SARLO-80: Worldwide Slant SAR Language Optic Dataset at 80 cm Resolution

Community Article Published December 1, 2025

SARLO-80 logo

Authors: Solène Debuysère1, Nicolas Trouvé1, Nathan Letheule1, Elise Colin1, Georgia Channing2

Affiliations:
1 ONERA – The French Aerospace Lab
2 Hugging Face

Satellite imagery has transformed the way we observe our planet. Most of the time, these images come from optical sensors, which capture the world in visible light, just like our eyes. But there is another way to observe the planet: Synthetic Aperture Radar (SAR). SAR uses microwaves instead of visible light and can capture images at any time of day, even through clouds or bad weather.

We curated raw Umbra SAR acquisitions to create the SARLO-80 (Slant SAR Language Optic, 80 cm) dataset, a structured, high-resolution multimodal resource optimized for AI and machine learning applications. By pairing SAR imagery with geometrically aligned optical data and natural-language descriptions, it bridges radar and vision–language domains.

Before outlining the processing steps, it’s helpful to briefly recall how SAR differs from conventional optical sensing.

Dataset repo: ONERA/SARLO-80

Optics vs Radar: Two Different Views of Earth

Optical and radar imaging provide two fundamentally different ways of observing the Earth’s surface. While optical imagery resembles natural photographs formed by visible light, Synthetic Aperture Radar (SAR) imagery is constructed from microwave echoes that interact with the physical and electromagnetic properties of the terrain. This difference affects every aspect of image acquisition, resolution, geometry, and interpretation.

1. Active and Passive Sensing

Unlike optical sensors that depend on sunlight and clear skies, SAR actively emits microwaves and can image the Earth even through clouds — a key advantage when over 60% of the planet is covered by clouds at any given time.

High-resolution SAR and optical comparison Figure 1: Example of Capella Image where Sequoia satellite of Brazil demonstrates how our high resolution SAR (left) can provide a clear view of deforestation, even when clouds obscure optical images (right).

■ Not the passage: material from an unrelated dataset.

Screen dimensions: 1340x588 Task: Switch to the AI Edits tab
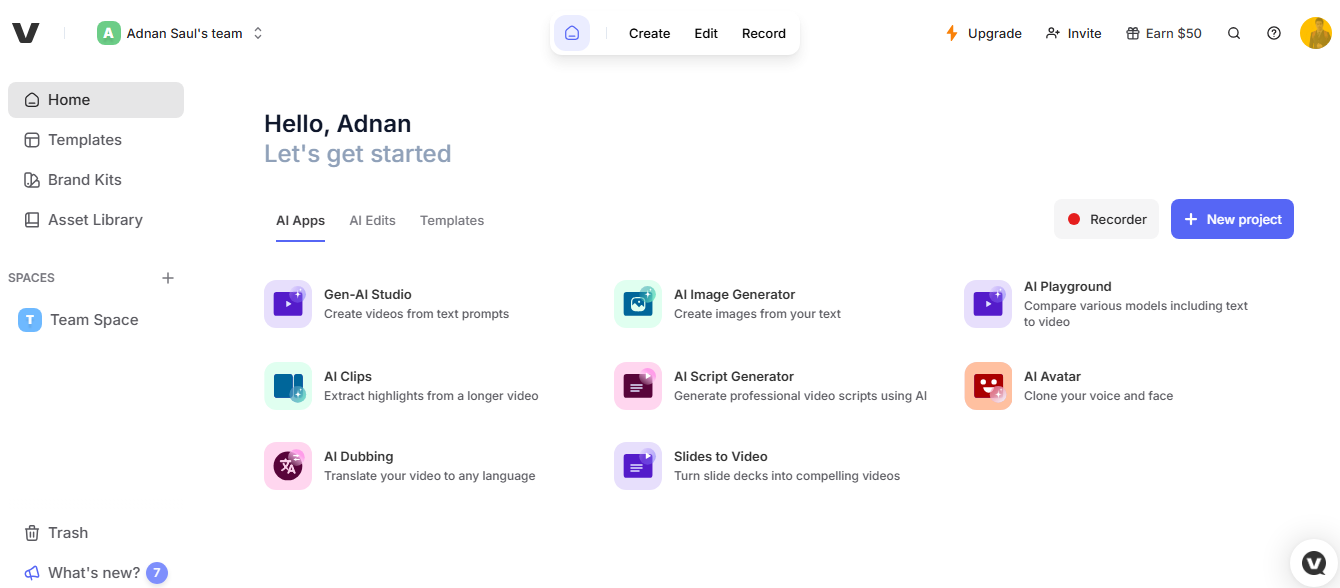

2. Image Formation Principles

An optical image is a direct projection of light through a lens onto a sensor array. Radar imagery, by contrast, is reconstructed computationally from a sequence of radar echoes collected as the satellite moves along its orbit. By combining measurements over time, the system synthesizes a large “virtual” antenna — the synthetic aperture — which enables fine spatial resolution (see Figure 3).

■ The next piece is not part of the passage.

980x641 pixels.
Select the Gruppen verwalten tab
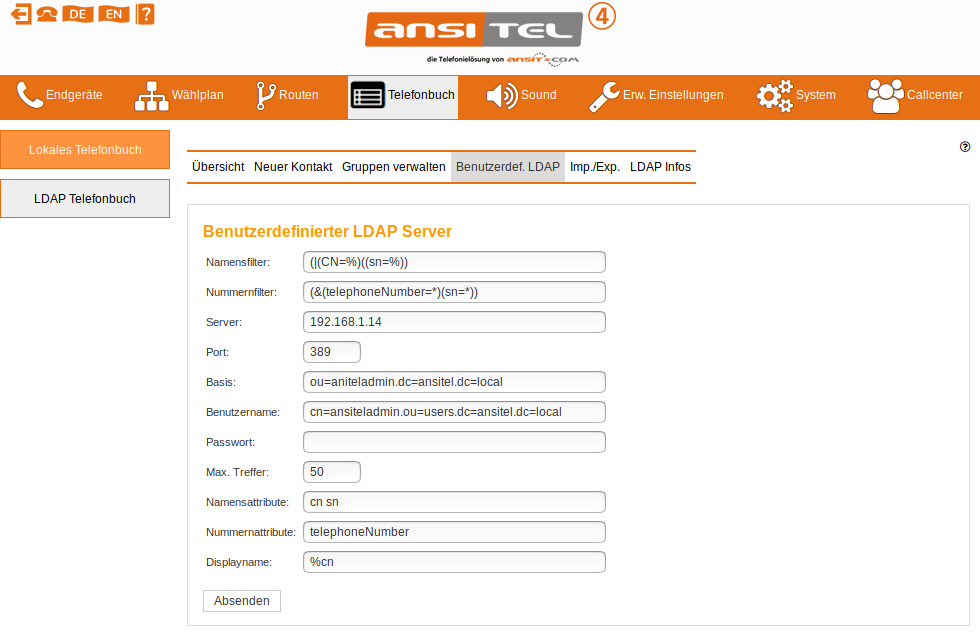click(x=394, y=167)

In optical systems, spatial resolution depends primarily on the aperture size of the lens. In radar systems, it depends instead on signal frequency, bandwidth, and the distance traveled by the sensor during data acquisition. This distinction allows SAR satellites to achieve high resolution even with relatively compact antennas. This resolution is encoded in the size of the bright points, with each point corresponding approximately to the smallest distinguishable feature the radar can resolve.

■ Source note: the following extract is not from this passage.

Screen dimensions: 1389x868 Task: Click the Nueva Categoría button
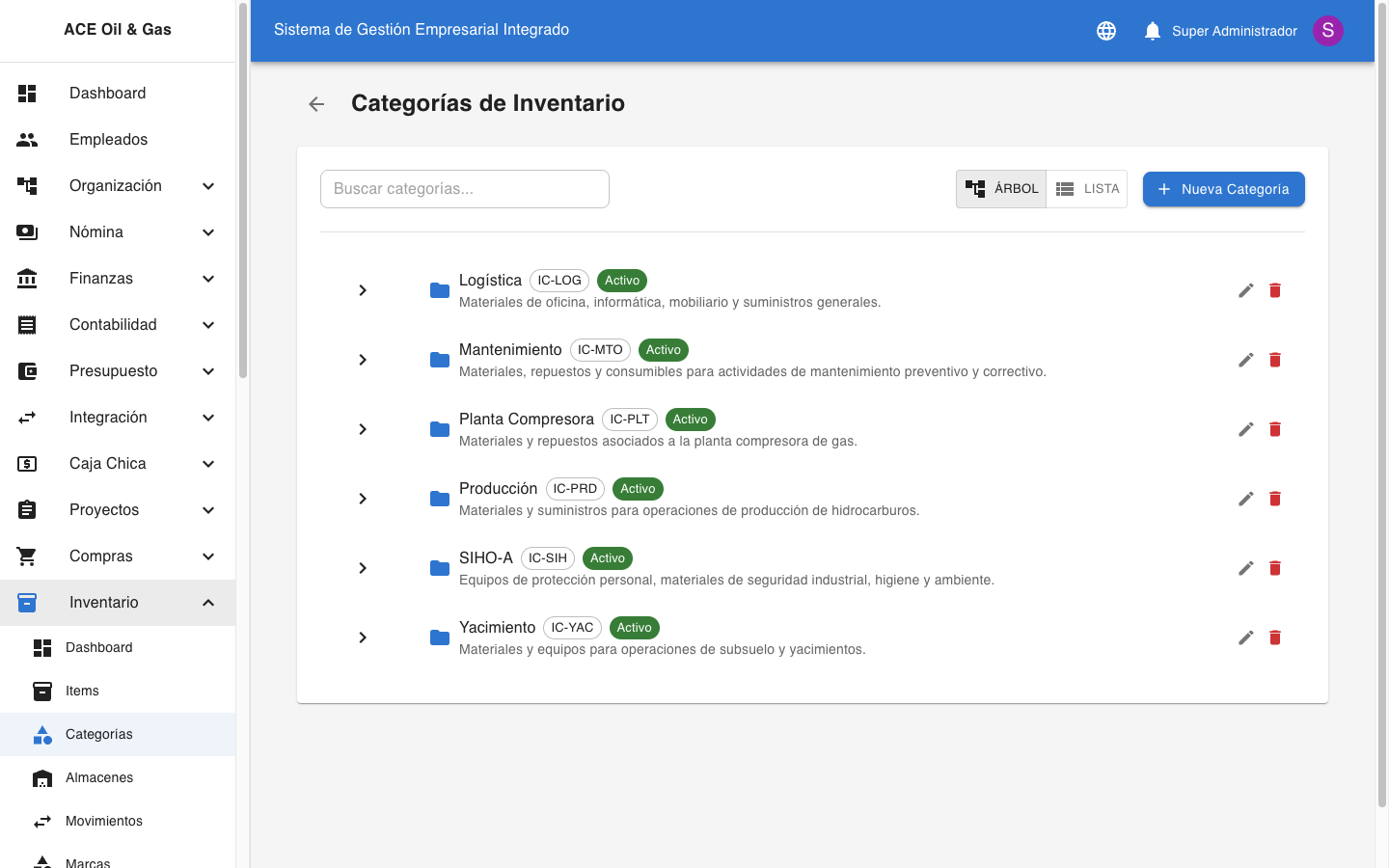1223,189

3. Radar Geometry and Distortions

Optical and radar sensors observe the Earth from fundamentally different geometries. Optical systems capture images in a ground-projected plane (green plane in Figure 2), where each pixel corresponds directly to a point on the surface. In contrast, Synthetic Aperture Radar (SAR) acquires data in slant range geometry (orange plane in Figure 2), measuring distances along the radar’s line of sight. To make SAR and optical images geometrically comparable, one of them must be reprojected into the geometry of the other—or both into a common reference geometry—to achieve approximate geometric superposability, since perfect geometric superposition is physically impossible due to their distinct viewing geometries.

Figure 2: SAR geometry acquisition with slant-range and ground-range planes.
Figure 2: SAR geometry acquisition with slant-range and ground-range planes.

Furthermore, this oblique acquisition causes elevated terrain and tall structures to appear displaced toward the sensor, introducing geometric distortions such as:

  • Layover – Tall structures, such as mountains or buildings, appear to lean toward the radar because their upper parts return signals before their bases.
  • Foreshortening – Slopes facing the radar appear compressed because their top and bottom are illuminated almost simultaneously.
  • Shadowing – Areas hidden from the radar beam appear dark or unmeasured.

Figure 3: Comparison of optical vs. SAR image formation and distortions.
Figure 3: Comparison of optical vs. SAR image formation and distortions.

These effects are inherent to radar imaging and carry useful information about surface topography and orientation.

Figure 4: Example of layover in Copenhagen.
Figure 4: Example of layover in Copenhagen.

Figure 5: Example of volcano foreshortening.
Figure 5: Example of volcano foreshortening.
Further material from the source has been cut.